_TASK DESCRIPTION:_ The entries below should appear again in your reply, word for word.

_EXTRACTED MATERIAL:_
>>>

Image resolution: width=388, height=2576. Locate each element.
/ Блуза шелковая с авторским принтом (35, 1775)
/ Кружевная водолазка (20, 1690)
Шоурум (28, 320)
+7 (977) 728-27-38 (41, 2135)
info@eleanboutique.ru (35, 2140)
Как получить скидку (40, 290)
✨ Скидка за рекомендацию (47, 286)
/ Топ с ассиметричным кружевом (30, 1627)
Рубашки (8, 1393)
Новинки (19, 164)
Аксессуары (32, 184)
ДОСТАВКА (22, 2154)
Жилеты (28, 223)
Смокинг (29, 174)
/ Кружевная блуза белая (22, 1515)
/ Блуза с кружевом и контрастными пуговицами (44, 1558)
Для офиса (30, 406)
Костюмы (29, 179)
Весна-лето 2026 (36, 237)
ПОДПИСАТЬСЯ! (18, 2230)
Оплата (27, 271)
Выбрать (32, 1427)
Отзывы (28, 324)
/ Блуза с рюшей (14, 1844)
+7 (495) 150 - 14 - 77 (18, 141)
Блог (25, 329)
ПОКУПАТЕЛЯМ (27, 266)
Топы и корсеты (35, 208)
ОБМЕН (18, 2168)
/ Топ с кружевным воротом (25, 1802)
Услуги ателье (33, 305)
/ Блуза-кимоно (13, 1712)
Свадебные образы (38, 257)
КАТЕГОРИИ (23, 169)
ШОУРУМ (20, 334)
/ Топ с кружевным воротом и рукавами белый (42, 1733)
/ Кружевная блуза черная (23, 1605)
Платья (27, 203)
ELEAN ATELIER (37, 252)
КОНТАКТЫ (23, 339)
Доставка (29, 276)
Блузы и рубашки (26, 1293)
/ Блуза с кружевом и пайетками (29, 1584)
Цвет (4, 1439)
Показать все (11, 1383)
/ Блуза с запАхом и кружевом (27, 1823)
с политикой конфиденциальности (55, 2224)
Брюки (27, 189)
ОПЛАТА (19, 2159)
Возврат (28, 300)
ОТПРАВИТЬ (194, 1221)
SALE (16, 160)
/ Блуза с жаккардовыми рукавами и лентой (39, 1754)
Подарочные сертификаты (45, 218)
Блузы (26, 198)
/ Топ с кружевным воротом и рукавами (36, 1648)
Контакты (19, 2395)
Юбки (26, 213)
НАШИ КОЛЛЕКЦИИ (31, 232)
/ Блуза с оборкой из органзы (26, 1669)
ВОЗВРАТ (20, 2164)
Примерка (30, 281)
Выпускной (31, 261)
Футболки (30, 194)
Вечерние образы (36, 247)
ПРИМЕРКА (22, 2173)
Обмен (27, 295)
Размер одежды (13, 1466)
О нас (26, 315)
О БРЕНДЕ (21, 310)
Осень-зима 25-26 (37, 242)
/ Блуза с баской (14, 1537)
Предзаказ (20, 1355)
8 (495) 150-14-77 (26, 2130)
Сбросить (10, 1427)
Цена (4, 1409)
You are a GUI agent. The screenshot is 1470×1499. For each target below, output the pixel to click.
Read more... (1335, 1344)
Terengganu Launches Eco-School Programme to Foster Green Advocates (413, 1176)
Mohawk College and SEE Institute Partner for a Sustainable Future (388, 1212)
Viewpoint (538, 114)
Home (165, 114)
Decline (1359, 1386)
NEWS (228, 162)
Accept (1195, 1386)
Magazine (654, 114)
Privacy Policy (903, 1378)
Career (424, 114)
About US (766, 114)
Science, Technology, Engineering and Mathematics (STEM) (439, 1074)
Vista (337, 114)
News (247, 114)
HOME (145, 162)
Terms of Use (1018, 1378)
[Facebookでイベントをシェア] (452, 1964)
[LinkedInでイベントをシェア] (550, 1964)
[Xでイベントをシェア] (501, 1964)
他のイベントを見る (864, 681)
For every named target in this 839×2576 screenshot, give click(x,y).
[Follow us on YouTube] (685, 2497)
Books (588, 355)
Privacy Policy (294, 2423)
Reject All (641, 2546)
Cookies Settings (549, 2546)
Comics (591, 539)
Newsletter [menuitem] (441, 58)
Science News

<<<

_WRITTEN RESPONSE:_
Image resolution: width=388, height=2576. Locate each element.
/ Блуза шелковая с авторским принтом (35, 1775)
/ Кружевная водолазка (20, 1690)
Шоурум (28, 320)
+7 (977) 728-27-38 (41, 2135)
info@eleanboutique.ru (35, 2140)
Как получить скидку (40, 290)
✨ Скидка за рекомендацию (47, 286)
/ Топ с ассиметричным кружевом (30, 1627)
Рубашки (8, 1393)
Новинки (19, 164)
Аксессуары (32, 184)
ДОСТАВКА (22, 2154)
Жилеты (28, 223)
Смокинг (29, 174)
/ Кружевная блуза белая (22, 1515)
/ Блуза с кружевом и контрастными пуговицами (44, 1558)
Для офиса (30, 406)
Костюмы (29, 179)
Весна-лето 2026 (36, 237)
ПОДПИСАТЬСЯ! (18, 2230)
Оплата (27, 271)
Выбрать (32, 1427)
Отзывы (28, 324)
/ Блуза с рюшей (14, 1844)
+7 (495) 150 - 14 - 77 (18, 141)
Блог (25, 329)
ПОКУПАТЕЛЯМ (27, 266)
Топы и корсеты (35, 208)
ОБМЕН (18, 2168)
/ Топ с кружевным воротом (25, 1802)
Услуги ателье (33, 305)
/ Блуза-кимоно (13, 1712)
Свадебные образы (38, 257)
КАТЕГОРИИ (23, 169)
ШОУРУМ (20, 334)
/ Топ с кружевным воротом и рукавами белый (42, 1733)
/ Кружевная блуза черная (23, 1605)
Платья (27, 203)
ELEAN ATELIER (37, 252)
КОНТАКТЫ (23, 339)
Доставка (29, 276)
Блузы и рубашки (26, 1293)
/ Блуза с кружевом и пайетками (29, 1584)
Цвет (4, 1439)
Показать все (11, 1383)
/ Блуза с запАхом и кружевом (27, 1823)
с политикой конфиденциальности (55, 2224)
Брюки (27, 189)
ОПЛАТА (19, 2159)
Возврат (28, 300)
ОТПРАВИТЬ (194, 1221)
SALE (16, 160)
/ Блуза с жаккардовыми рукавами и лентой (39, 1754)
Подарочные сертификаты (45, 218)
Блузы (26, 198)
/ Топ с кружевным воротом и рукавами (36, 1648)
Контакты (19, 2395)
Юбки (26, 213)
НАШИ КОЛЛЕКЦИИ (31, 232)
/ Блуза с оборкой из органзы (26, 1669)
ВОЗВРАТ (20, 2164)
Примерка (30, 281)
Выпускной (31, 261)
Футболки (30, 194)
Вечерние образы (36, 247)
ПРИМЕРКА (22, 2173)
Обмен (27, 295)
Размер одежды (13, 1466)
О нас (26, 315)
О БРЕНДЕ (21, 310)
Осень-зима 25-26 (37, 242)
/ Блуза с баской (14, 1537)
Предзаказ (20, 1355)
8 (495) 150-14-77 (26, 2130)
Сбросить (10, 1427)
Цена (4, 1409)
You are a GUI agent. The screenshot is 1470×1499. For each target below, output the pixel to click.
Read more... (1335, 1344)
Terengganu Launches Eco-School Programme to Foster Green Advocates (413, 1176)
Mohawk College and SEE Institute Partner for a Sustainable Future (388, 1212)
Viewpoint (538, 114)
Home (165, 114)
Decline (1359, 1386)
NEWS (228, 162)
Accept (1195, 1386)
Magazine (654, 114)
Privacy Policy (903, 1378)
Career (424, 114)
About US (766, 114)
Science, Technology, Engineering and Mathematics (STEM) (439, 1074)
Vista (337, 114)
News (247, 114)
HOME (145, 162)
Terms of Use (1018, 1378)
[Facebookでイベントをシェア] (452, 1964)
[LinkedInでイベントをシェア] (550, 1964)
[Xでイベントをシェア] (501, 1964)
他のイベントを見る (864, 681)
For every named target in this 839×2576 screenshot, give click(x,y).
[Follow us on YouTube] (685, 2497)
Books (588, 355)
Privacy Policy (294, 2423)
Reject All (641, 2546)
Cookies Settings (549, 2546)
Comics (591, 539)
Newsletter [menuitem] (441, 58)
Science News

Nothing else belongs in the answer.